Is Xarelto the Next Pradaxa?

Xarelto (rivaroxoaban), jointly marketed by Bayer and Johnson & Johnson, is almost chemically identical to another blood thinner and rival product, Pradaxa. In May Boehringer Ingelheim, maker of Pradaxa, paid $650 million to settle approximately 4,000 lawsuits filed by patients who claimed that Boehringer failed to warn them about the drug’s ability to cause serious, irreversible, and sometimes fatal bleeding.

Both Xarelto and Pradaxa are FDA-approved to reduce the risk of strokes and blood clots in at-risk patients. They have been marketed as more convenient alternatives to warfarin, an older treatment, which required the close monitoring of patients’ blood thinning levels. The newer drugs don’t require such monitoring, but they also don’t have an effective antidote to stop a bleeding event—something that warfarin did have (vitamin K).

In 2012, more than 2,000 serious adverse event reports, including 151 fatal events, were sent to the FDA. According to The Wall Street Journal, in early 2013, the number of serious adverse events for Xarelto overtook those for Pradaxa.

This begs the question: will Bayer/J&J face a legal fallout similar to the $650 million dollar settlement paid by Boehringer Ingelheim?

It’s still too early to tell, but attorneys nationwide—including the Denver personal injury lawyers at Andrus Wagstaff—are investigating potential lawsuits on behalf of patients harmed by Xarelto, and lawsuits have already been filed. At this stage, a Xarelto mass tort and Xarelto multidistrict litigation (MDL) appear probable, but it will take time for claimants to come forward and the drug’s science to be better understood.

Xarelto Lawsuits Filed
Reuters reported in June that the first Xarelto lawsuits have been filed. The report gives no details of the suits, but August court filings from a New York District Court give some idea of the types of charges Bayer/J&J will face.

According to the filings, the plaintiffs allege that the drugmakers concealed their knowledge of the drug’s defects, and that this negligent misrepresentation caused the death of their father, who allegedly used Xarelto from May 2013 to August 2013 and died from internal bleeding on December 6.

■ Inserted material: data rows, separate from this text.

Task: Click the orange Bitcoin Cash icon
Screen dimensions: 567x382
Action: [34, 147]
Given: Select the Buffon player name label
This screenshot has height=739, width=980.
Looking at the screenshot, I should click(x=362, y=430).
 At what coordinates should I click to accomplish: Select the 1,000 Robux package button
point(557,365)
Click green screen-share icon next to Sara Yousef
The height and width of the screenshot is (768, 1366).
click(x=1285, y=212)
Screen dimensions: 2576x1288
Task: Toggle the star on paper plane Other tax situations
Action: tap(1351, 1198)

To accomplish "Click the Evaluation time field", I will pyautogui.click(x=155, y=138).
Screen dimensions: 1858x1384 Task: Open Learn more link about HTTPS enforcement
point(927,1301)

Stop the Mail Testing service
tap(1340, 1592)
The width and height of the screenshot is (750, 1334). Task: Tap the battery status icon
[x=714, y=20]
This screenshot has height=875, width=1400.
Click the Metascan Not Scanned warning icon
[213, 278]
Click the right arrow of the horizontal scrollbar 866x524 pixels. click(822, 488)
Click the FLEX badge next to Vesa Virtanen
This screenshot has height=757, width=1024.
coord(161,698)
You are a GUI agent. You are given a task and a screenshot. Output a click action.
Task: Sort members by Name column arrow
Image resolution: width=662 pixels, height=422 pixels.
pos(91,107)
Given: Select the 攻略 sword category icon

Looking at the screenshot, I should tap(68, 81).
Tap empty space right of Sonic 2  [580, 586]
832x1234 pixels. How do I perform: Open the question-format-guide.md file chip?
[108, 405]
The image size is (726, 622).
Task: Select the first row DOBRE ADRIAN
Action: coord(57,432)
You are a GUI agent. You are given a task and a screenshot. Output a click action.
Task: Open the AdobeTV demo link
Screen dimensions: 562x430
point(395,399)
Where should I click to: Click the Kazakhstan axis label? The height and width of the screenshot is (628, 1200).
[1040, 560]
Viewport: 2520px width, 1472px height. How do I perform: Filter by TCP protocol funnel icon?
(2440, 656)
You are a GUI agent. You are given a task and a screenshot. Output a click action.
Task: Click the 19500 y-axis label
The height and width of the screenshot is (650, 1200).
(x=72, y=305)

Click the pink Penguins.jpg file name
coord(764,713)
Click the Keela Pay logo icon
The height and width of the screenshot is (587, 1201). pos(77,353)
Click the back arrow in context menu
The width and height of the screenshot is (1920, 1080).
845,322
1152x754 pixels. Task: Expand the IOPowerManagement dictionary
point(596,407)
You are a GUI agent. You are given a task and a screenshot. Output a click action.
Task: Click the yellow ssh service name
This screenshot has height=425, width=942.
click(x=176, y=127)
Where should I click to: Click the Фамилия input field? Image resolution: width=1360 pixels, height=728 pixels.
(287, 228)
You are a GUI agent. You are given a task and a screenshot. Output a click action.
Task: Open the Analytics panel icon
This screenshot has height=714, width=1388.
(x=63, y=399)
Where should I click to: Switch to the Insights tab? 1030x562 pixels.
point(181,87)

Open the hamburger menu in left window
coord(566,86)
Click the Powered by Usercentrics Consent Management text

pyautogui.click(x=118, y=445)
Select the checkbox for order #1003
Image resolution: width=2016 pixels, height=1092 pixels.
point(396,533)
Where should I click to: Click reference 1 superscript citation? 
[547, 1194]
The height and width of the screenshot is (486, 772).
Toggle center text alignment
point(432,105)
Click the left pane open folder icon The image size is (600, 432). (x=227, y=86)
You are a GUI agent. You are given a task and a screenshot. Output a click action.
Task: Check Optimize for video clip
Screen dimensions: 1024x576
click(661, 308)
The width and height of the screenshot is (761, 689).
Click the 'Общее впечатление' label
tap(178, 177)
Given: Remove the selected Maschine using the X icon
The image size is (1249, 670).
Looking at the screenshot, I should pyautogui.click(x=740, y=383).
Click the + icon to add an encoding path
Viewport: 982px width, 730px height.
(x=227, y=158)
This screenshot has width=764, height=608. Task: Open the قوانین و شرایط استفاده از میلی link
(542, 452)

Drug Companies Press for New Xarelto Uses
Seemingly undeterred by preliminary legal action, Bayer and Johnson & Johnson recently announced plans to hold clinical trials of Xarelto for the treatment of three new diseases: acute coronary syndrome, stroke caused by a clot of unknown origin, and peripheral artery disease. The companies have launched 8 similar studies since 2013, which combined could lead to a doubling of Xarelto’s approved indications.

Xarelto is expected to bring in more than $1 billion in sales this year.